(REQUIRED WORK):
Using the listing below, copy exactly each line from the one that has "You are a computer-use agent. 216x124 pixels." through the one that has "Task: Click the greyed-out"; omit the pictures.

(DATA FOR PROCESSING):
== Segment start ==

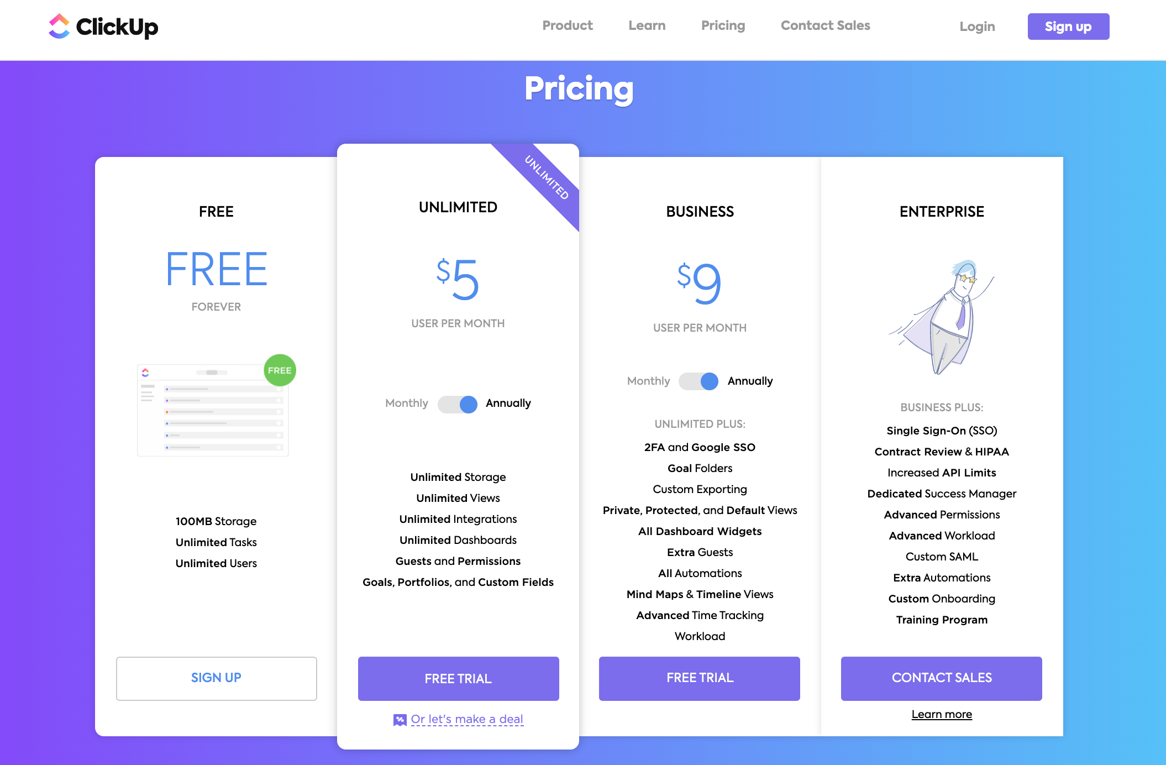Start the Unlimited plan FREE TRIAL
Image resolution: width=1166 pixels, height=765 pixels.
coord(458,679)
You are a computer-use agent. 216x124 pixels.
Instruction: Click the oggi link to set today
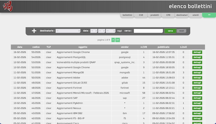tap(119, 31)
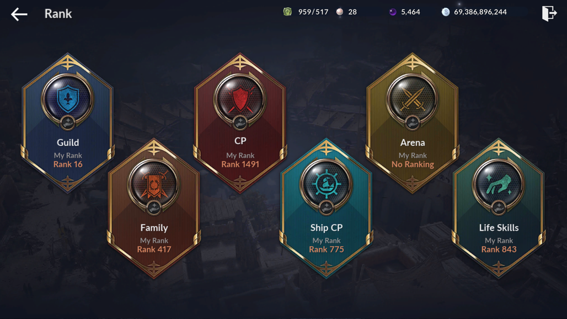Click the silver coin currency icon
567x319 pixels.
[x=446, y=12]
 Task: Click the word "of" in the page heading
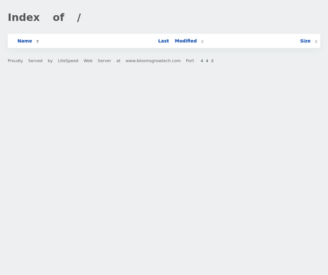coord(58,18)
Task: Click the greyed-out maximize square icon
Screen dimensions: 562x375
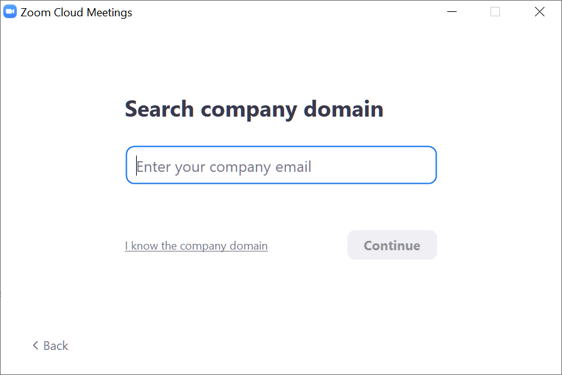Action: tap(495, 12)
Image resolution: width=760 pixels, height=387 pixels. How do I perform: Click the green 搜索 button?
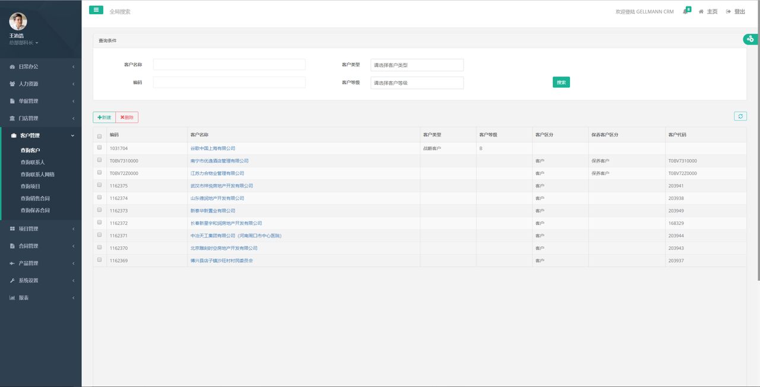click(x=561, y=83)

== Segment end ==
== Segment start ==

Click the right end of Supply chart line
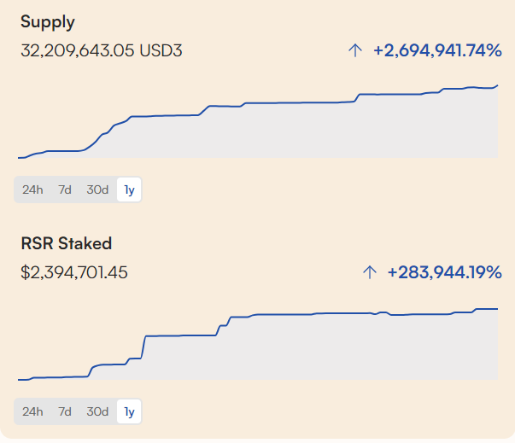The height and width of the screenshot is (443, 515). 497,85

== Segment end ==

(COMPLETED EXERCISE):
You are a computer-use agent. 216x124 pixels.
Instruction: Click the oggi link to set today
tap(119, 31)
Click the silver coin currency icon
567x319 pixels.
[x=446, y=12]
 Task: Click the word "of" in the page heading
coord(58,18)
Task: Click the greyed-out maximize square icon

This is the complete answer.